Published 25 February 2013


On 27 February, Saharawi around the world will be celebrating the foundation of the Saharawi Arab Democratic Republic, exiled from its occupied land Western Sahara. Yet in a bitter twist of fate, that day will this year also be marked as the day the European Commission started talks on deepening trade relations with the country that has occupied large parts of Western Sahara since 1975; Morocco.

The Deep and Comprehensive Free Trade Agreement (DCFTA) will grant Morocco progressive economic integration into the EU market. The country will gain more opportunities to export to the Union and attract European investments.

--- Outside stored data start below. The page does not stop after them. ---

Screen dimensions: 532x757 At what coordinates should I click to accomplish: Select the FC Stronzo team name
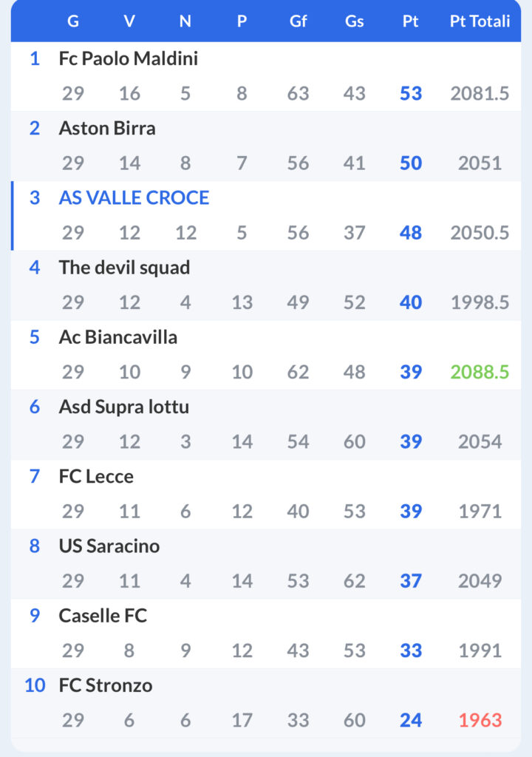106,685
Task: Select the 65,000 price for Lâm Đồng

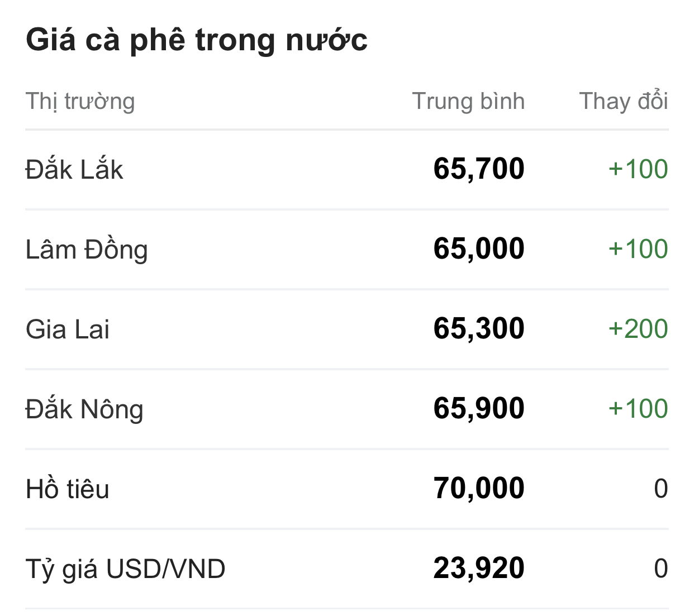Action: pyautogui.click(x=479, y=249)
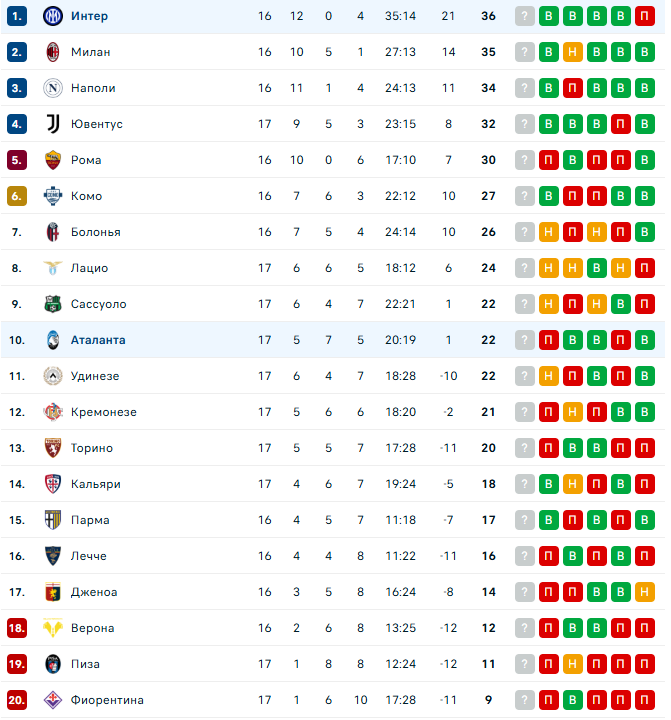Open the Интер team link
Screen dimensions: 671x720
(89, 16)
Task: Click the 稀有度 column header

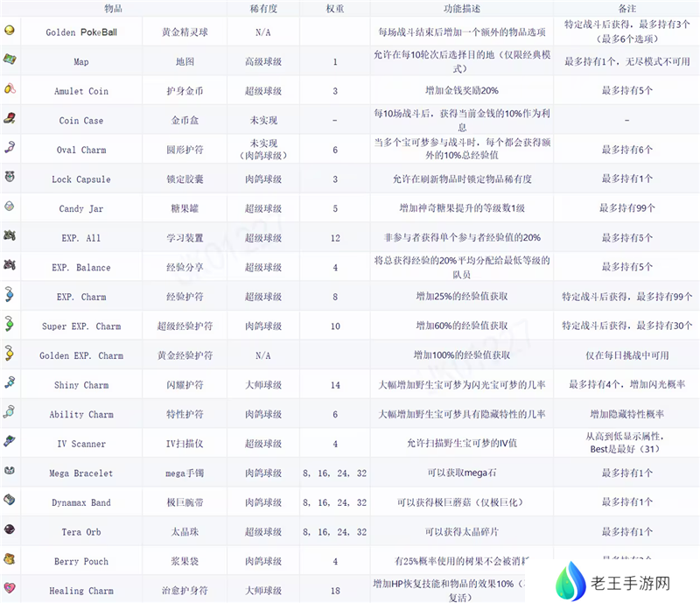Action: click(x=263, y=8)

But the deeper bilateral trade relations are likely to have an impact beyond Morocco’s national borders; it may open up massive prospects for EU businesses in the occupied parts of Western Sahara - if the EU fails to expressly limit the geographical extent of the deal to Morocco proper.

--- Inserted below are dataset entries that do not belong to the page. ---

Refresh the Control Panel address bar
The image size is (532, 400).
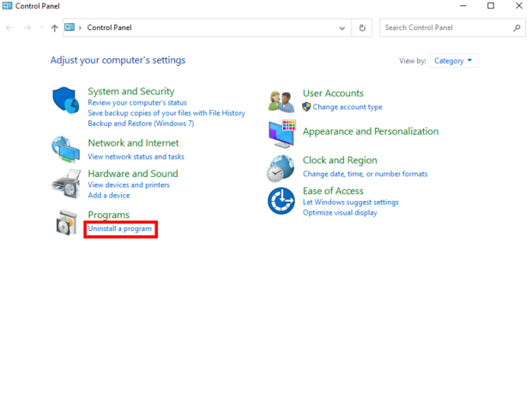[x=362, y=27]
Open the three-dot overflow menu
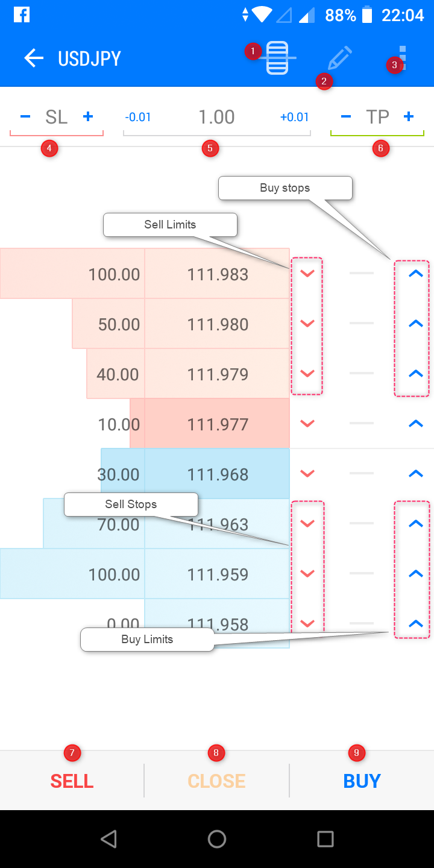The height and width of the screenshot is (868, 434). [x=403, y=58]
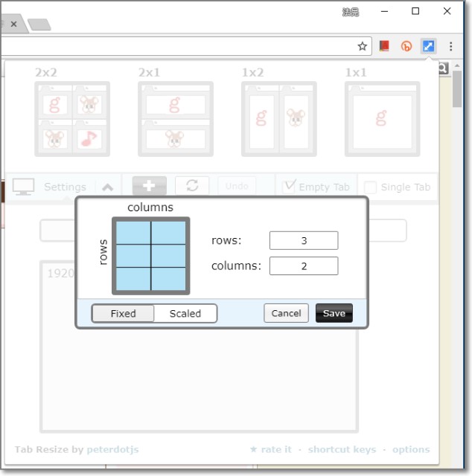Click the refresh layouts icon
472x476 pixels.
[x=192, y=186]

Saharawi civil society organisations have called on the EU to exclude their occupied country
, following international law.

"We ask the European Union to do nothing more than demonstrate genuine respect for the most fundamental right of all, the right to self-determination, through explicitly excluding Western Sahara from all future trade agreements with Morocco", their letter read.

Immediately following Morocco's court martial of 25 Saharawi activists on 17 February, WSRW had appealed to the European Commission to put the DCFTA talks on hold. The military court in Rabat has condemned the activists to severe sentences ranging from 20 years to life in prison, for having participated in the Gdeim Izik camp in protest of the Saharawi people's continuous social and economical marginalisation in their occupied country.

The European Commission did not issue a statement on the Gdeim Izik verdicts.